=== Section Start ===
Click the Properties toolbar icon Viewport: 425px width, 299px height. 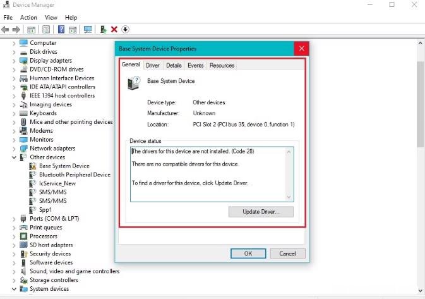pos(46,29)
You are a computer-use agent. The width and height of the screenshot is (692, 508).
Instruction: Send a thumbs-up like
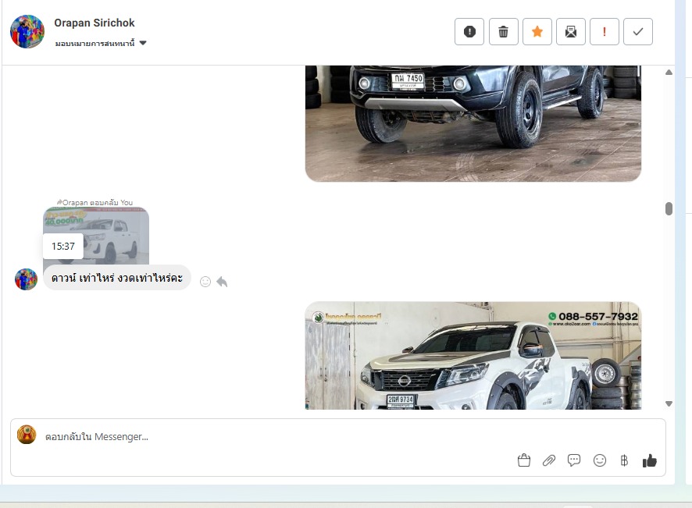649,460
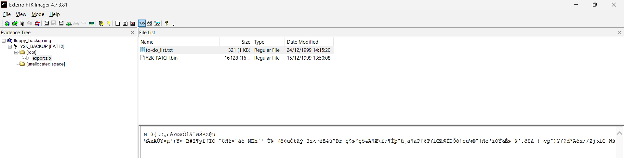Click the Add Evidence Item toolbar icon

tap(7, 23)
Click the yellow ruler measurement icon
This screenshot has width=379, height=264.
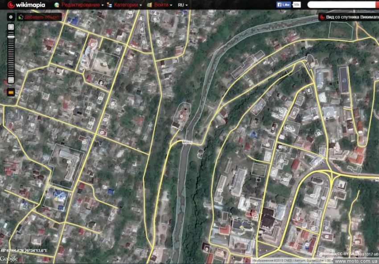[x=11, y=92]
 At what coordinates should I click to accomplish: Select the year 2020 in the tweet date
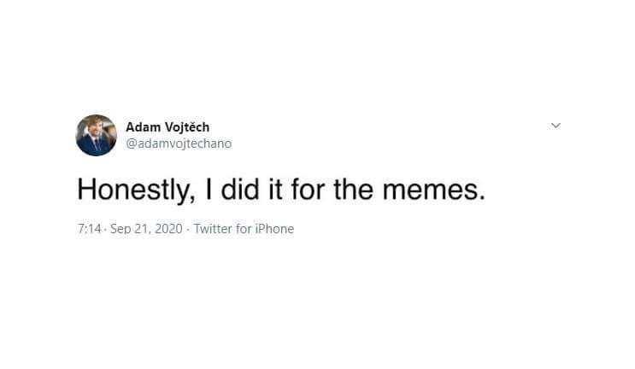(x=169, y=229)
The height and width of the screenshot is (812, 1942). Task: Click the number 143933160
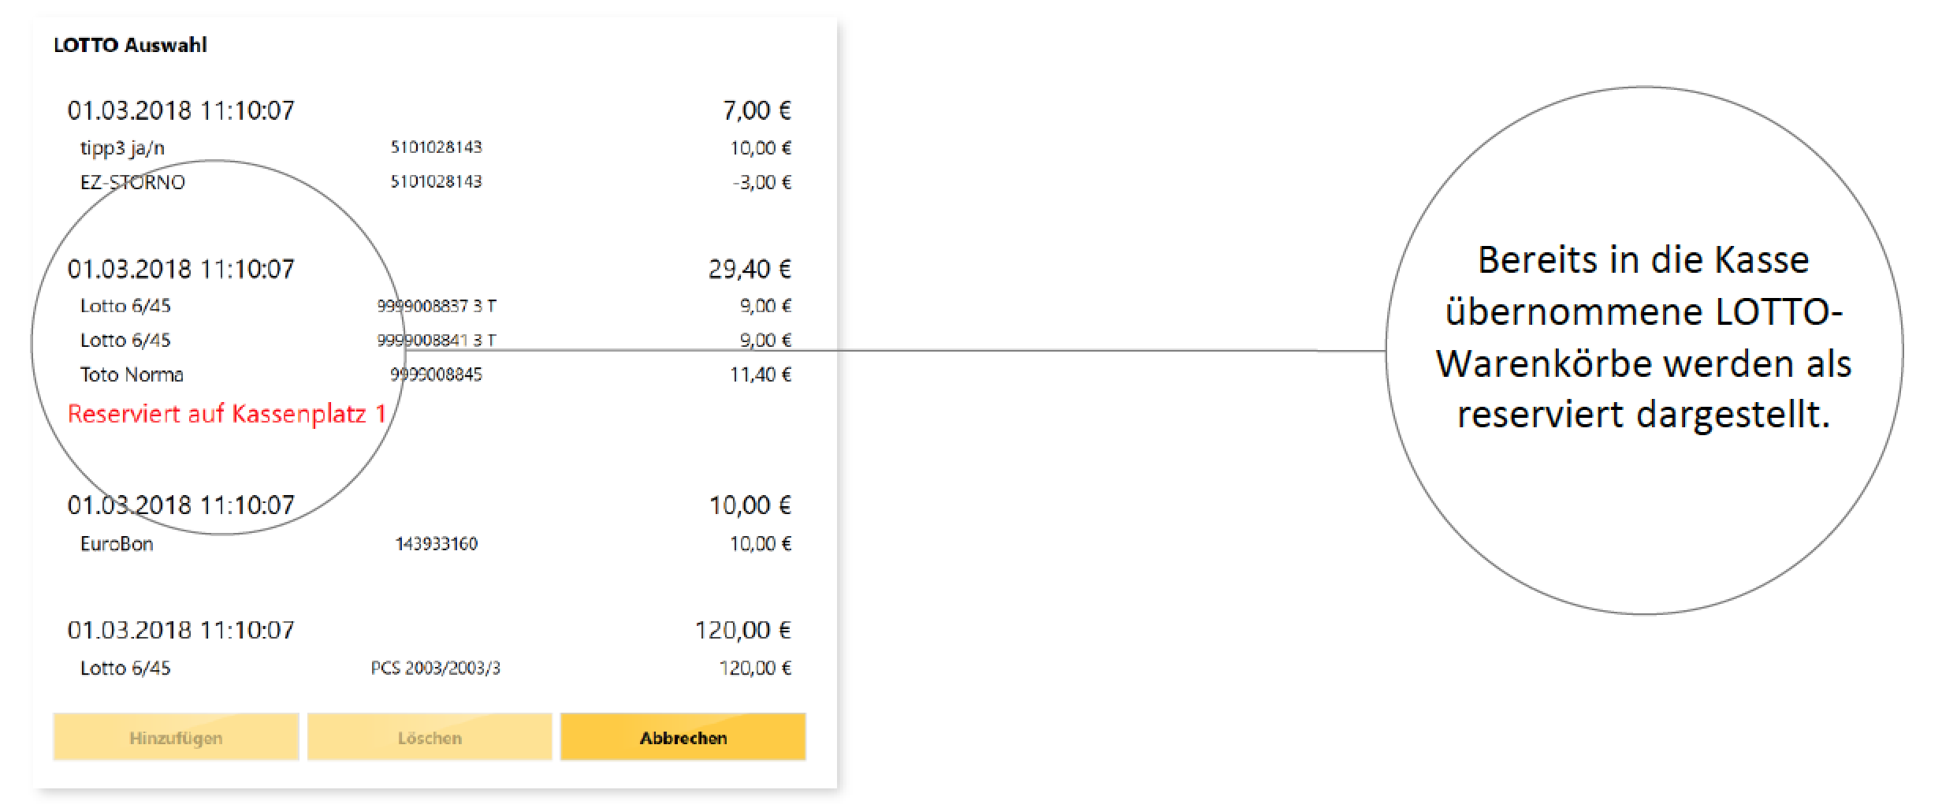coord(436,543)
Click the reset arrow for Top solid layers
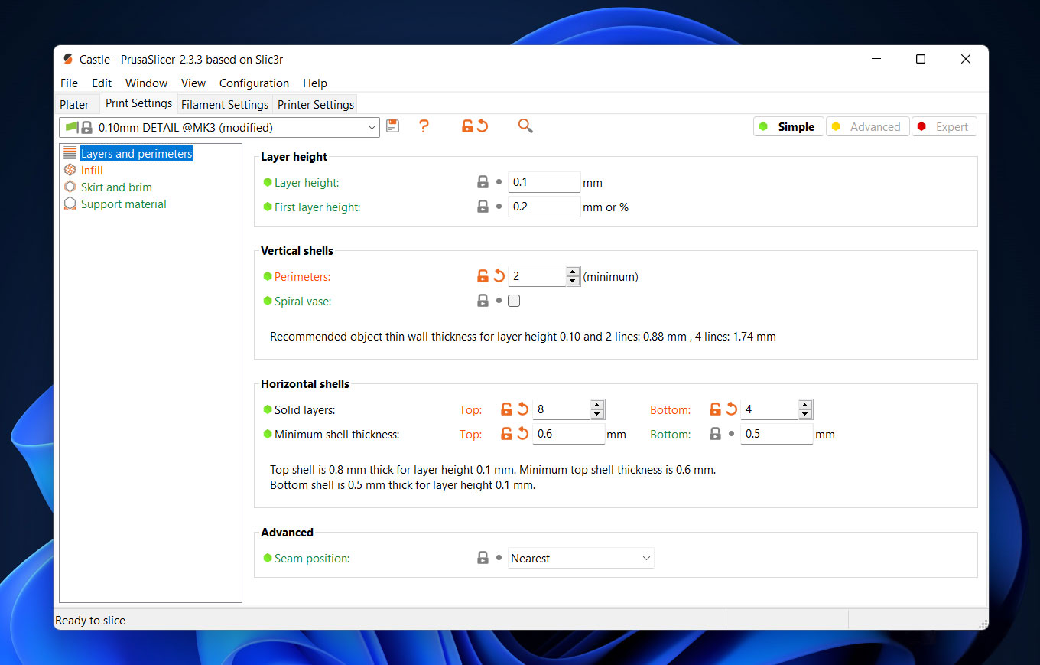 523,409
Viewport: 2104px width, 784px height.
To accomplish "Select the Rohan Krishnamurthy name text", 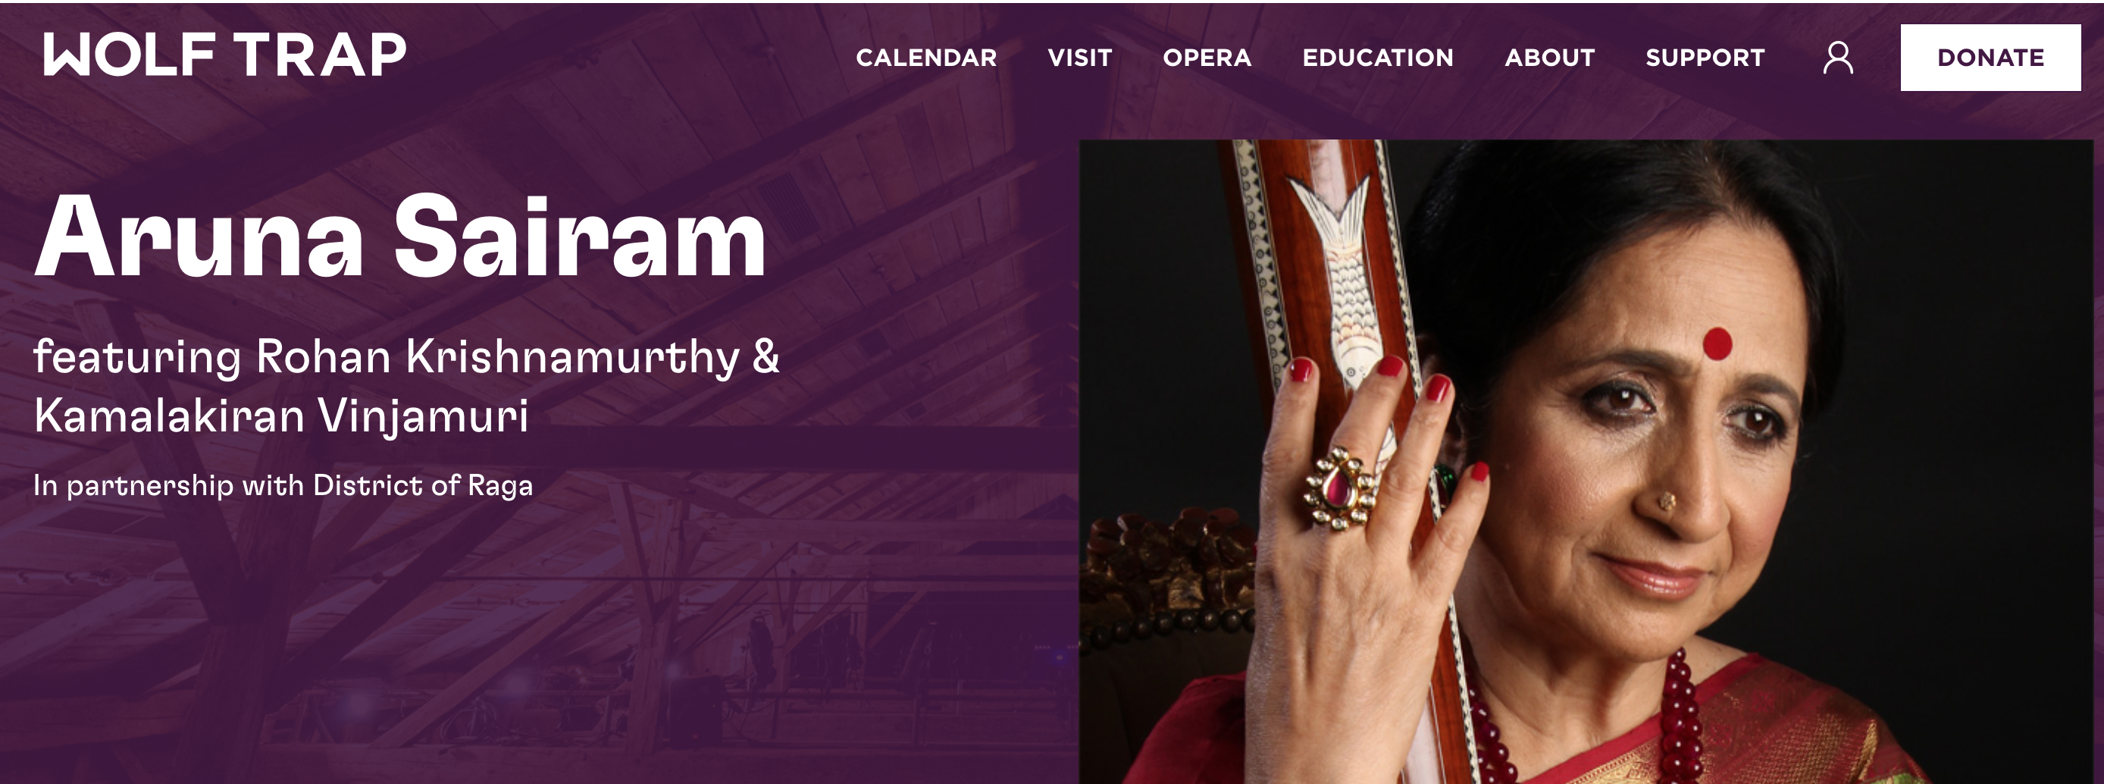I will tap(497, 358).
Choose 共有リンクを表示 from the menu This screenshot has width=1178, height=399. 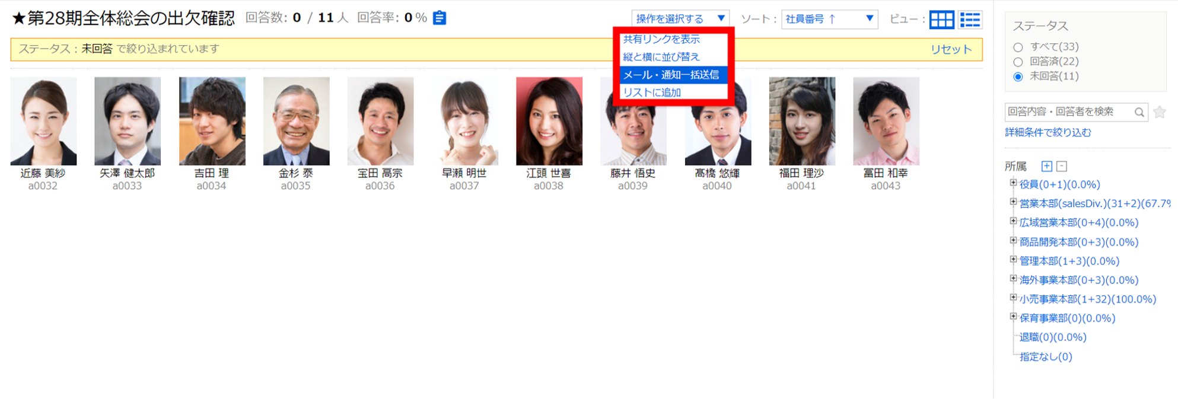tap(661, 39)
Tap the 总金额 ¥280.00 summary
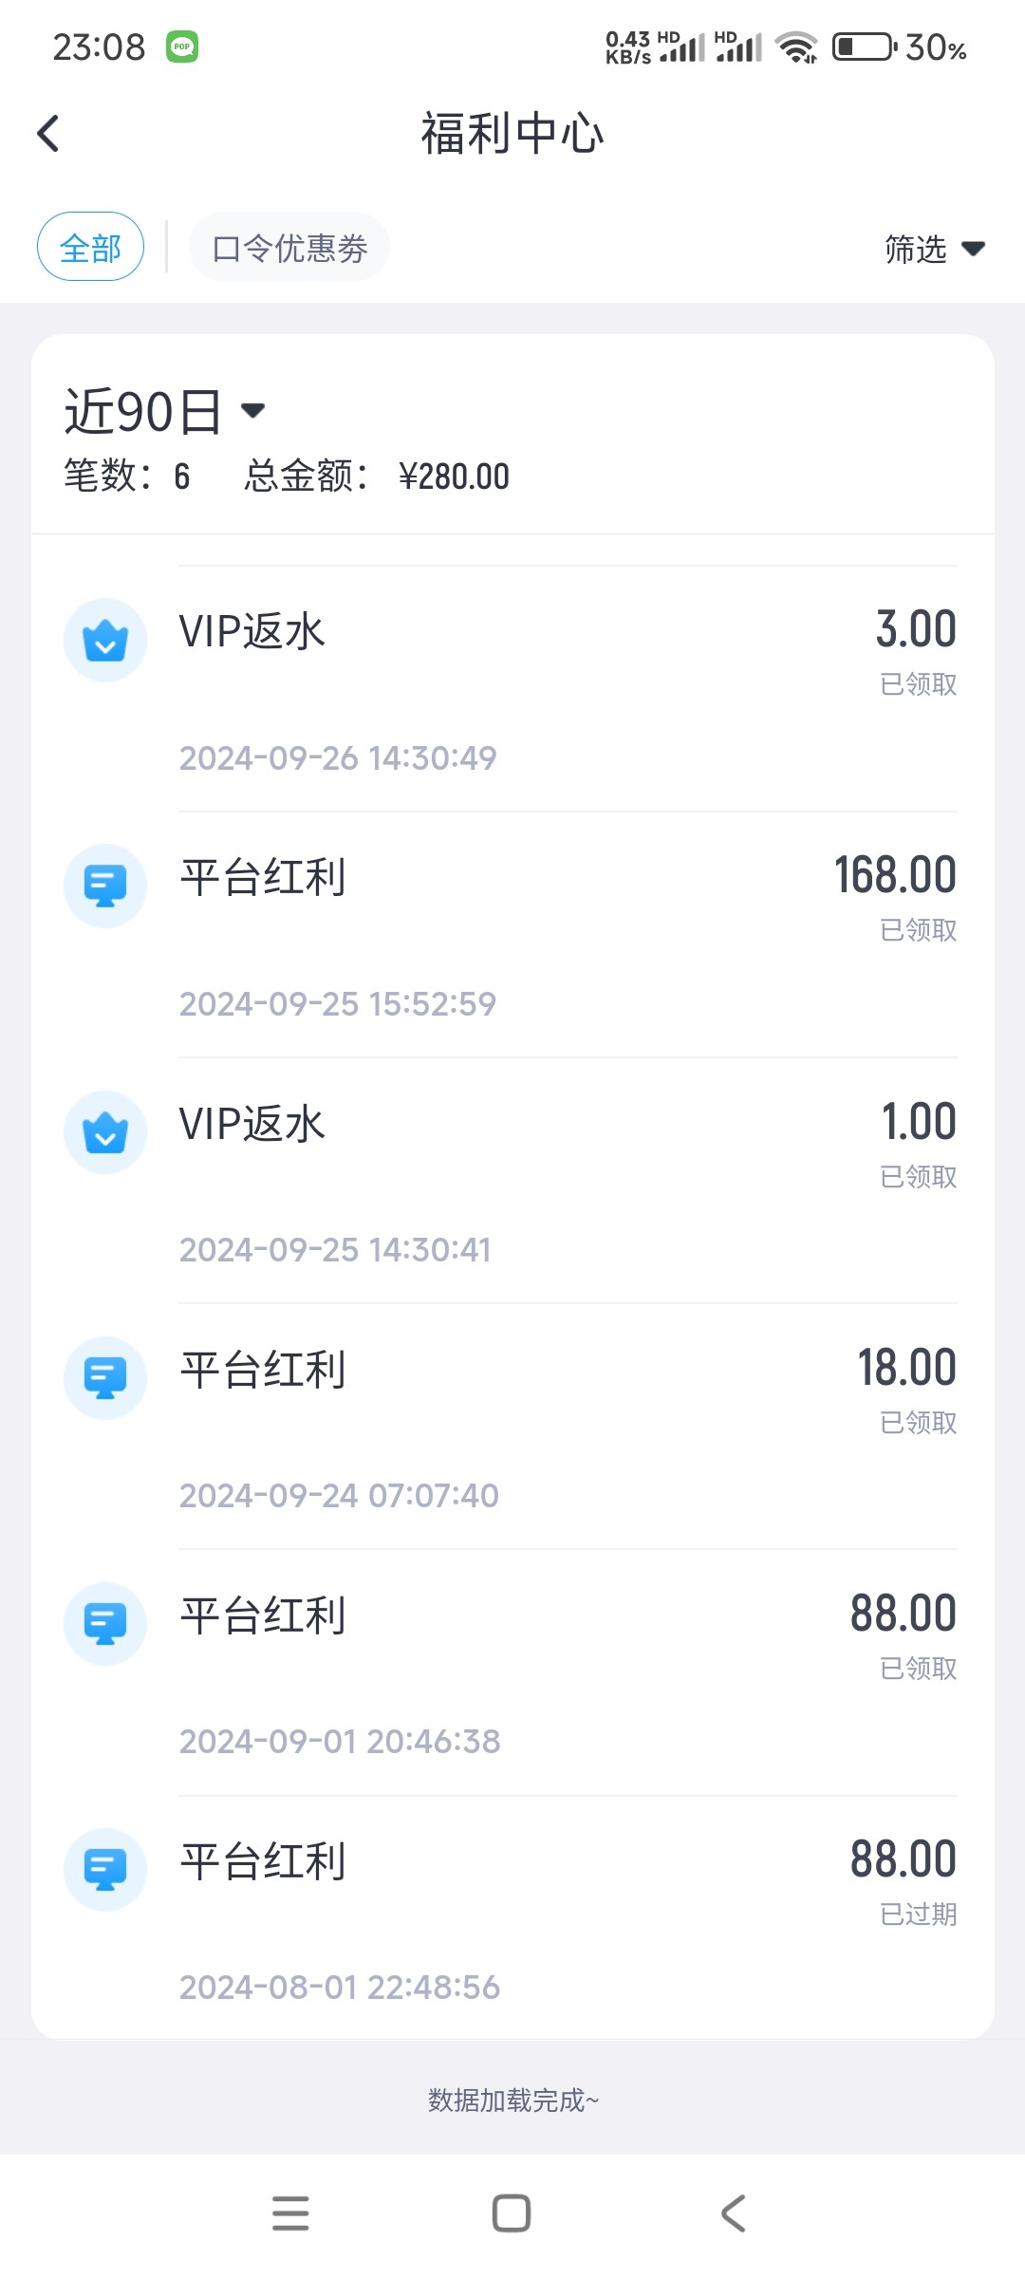This screenshot has height=2278, width=1025. pos(378,476)
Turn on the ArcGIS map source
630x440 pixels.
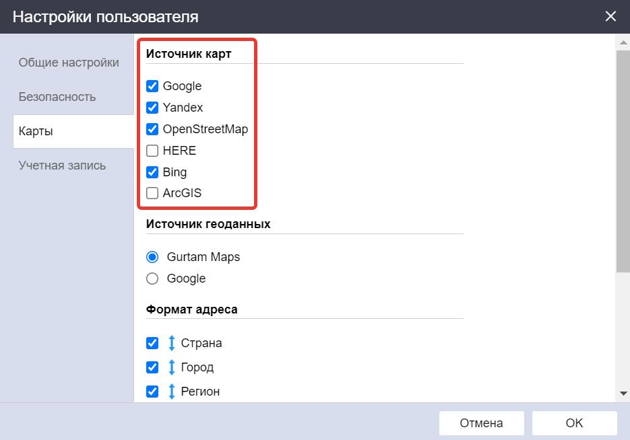[152, 193]
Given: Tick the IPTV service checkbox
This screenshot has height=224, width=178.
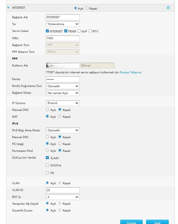Looking at the screenshot, I should click(90, 31).
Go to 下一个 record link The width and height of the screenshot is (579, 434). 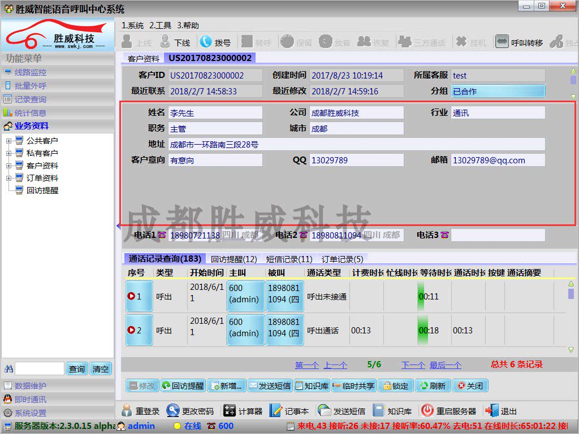coord(413,365)
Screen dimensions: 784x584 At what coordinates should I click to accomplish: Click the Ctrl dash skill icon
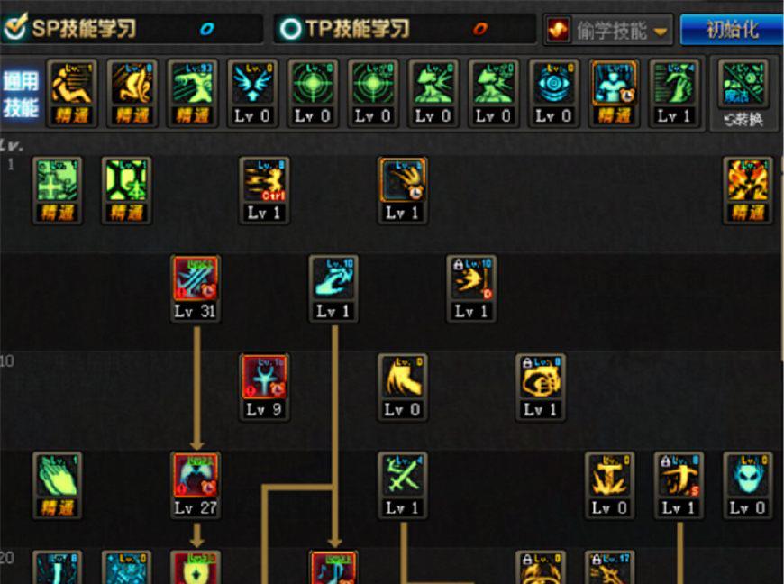click(x=265, y=189)
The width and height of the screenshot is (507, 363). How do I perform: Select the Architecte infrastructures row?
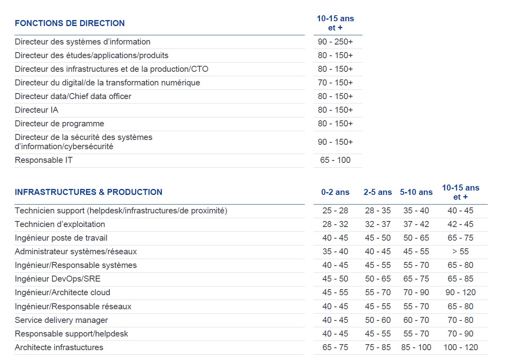coord(59,347)
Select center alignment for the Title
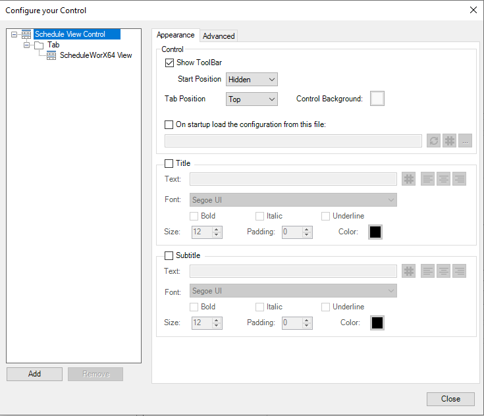Image resolution: width=484 pixels, height=416 pixels. pyautogui.click(x=444, y=179)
=== Section End ===
_TASK TO CARRY OUT_: From the line containing "Screen dimensions: 784x584" to the last line of the entries, output every line exactly as written, but leave out the pictures.

_EXPECTED OUTPUT_:
Screen dimensions: 784x584 At what coordinates should I click to accomplish: Click the Ctrl dash skill icon
click(x=265, y=189)
The width and height of the screenshot is (507, 363). How do I perform: Select the Architecte infrastructures row?
coord(59,347)
Select center alignment for the Title
Image resolution: width=484 pixels, height=416 pixels. pyautogui.click(x=444, y=179)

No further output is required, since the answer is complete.